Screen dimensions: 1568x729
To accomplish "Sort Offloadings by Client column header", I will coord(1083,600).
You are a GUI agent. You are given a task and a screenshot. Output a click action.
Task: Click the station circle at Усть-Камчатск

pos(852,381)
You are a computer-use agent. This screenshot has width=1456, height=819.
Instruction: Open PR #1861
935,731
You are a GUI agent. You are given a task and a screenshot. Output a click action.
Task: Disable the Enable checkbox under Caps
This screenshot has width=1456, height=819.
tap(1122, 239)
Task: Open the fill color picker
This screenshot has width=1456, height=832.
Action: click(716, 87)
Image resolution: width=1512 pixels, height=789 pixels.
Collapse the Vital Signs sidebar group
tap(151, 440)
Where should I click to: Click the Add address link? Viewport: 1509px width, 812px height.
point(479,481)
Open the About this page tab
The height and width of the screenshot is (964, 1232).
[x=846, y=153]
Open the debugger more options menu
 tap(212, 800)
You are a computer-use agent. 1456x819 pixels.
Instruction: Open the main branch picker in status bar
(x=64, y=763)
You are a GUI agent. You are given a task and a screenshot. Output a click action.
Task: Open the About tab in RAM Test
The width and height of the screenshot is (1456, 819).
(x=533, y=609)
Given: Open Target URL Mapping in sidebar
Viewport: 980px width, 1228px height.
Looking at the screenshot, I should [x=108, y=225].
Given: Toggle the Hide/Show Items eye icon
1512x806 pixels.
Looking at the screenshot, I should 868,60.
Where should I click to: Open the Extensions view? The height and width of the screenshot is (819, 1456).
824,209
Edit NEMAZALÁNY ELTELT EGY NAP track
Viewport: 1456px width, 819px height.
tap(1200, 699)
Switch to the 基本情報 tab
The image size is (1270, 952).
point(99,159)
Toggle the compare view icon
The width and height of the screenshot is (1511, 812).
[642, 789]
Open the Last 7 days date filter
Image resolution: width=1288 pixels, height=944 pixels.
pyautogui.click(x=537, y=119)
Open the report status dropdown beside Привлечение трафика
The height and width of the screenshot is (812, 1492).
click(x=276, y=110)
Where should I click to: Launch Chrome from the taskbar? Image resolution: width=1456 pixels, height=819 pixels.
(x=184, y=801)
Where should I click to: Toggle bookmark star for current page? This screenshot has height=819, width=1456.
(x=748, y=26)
* * * * * * *
▸ **The task**: Once you have read the listing, copy it out exactly.

▸ **Exercise response**:
Screen dimensions: 1568x729
To accomplish "Sort Offloadings by Client column header", I will coord(1083,600).
You are a GUI agent. You are given a task and a screenshot. Output a click action.
Task: Click the station circle at Усть-Камчатск

pos(852,381)
You are a computer-use agent. This screenshot has width=1456, height=819.
Instruction: Open PR #1861
935,731
You are a GUI agent. You are given a task and a screenshot. Output a click action.
Task: Disable the Enable checkbox under Caps
This screenshot has width=1456, height=819.
tap(1122, 239)
Task: Open the fill color picker
This screenshot has width=1456, height=832.
Action: click(716, 87)
Image resolution: width=1512 pixels, height=789 pixels.
Collapse the Vital Signs sidebar group
tap(151, 440)
Where should I click to: Click the Add address link? Viewport: 1509px width, 812px height.
point(479,481)
Open the About this page tab
The height and width of the screenshot is (964, 1232).
[x=846, y=153]
Open the debugger more options menu
 tap(212, 800)
You are a computer-use agent. 1456x819 pixels.
Instruction: Open the main branch picker in status bar
(x=64, y=763)
You are a GUI agent. You are given a task and a screenshot. Output a click action.
Task: Open the About tab in RAM Test
The width and height of the screenshot is (1456, 819).
(x=533, y=609)
Given: Open Target URL Mapping in sidebar
Viewport: 980px width, 1228px height.
Looking at the screenshot, I should [x=108, y=225].
Given: Toggle the Hide/Show Items eye icon
1512x806 pixels.
Looking at the screenshot, I should 868,60.
Where should I click to: Open the Extensions view? The height and width of the screenshot is (819, 1456).
824,209
Edit NEMAZALÁNY ELTELT EGY NAP track
Viewport: 1456px width, 819px height.
tap(1200, 699)
Switch to the 基本情報 tab
The image size is (1270, 952).
point(99,159)
Toggle the compare view icon
The width and height of the screenshot is (1511, 812).
[642, 789]
Open the Last 7 days date filter
Image resolution: width=1288 pixels, height=944 pixels.
pyautogui.click(x=537, y=119)
Open the report status dropdown beside Привлечение трафика
The height and width of the screenshot is (812, 1492).
click(x=276, y=110)
Where should I click to: Launch Chrome from the taskbar? Image resolution: width=1456 pixels, height=819 pixels.
(x=184, y=801)
Where should I click to: Toggle bookmark star for current page? This screenshot has height=819, width=1456.
(x=748, y=26)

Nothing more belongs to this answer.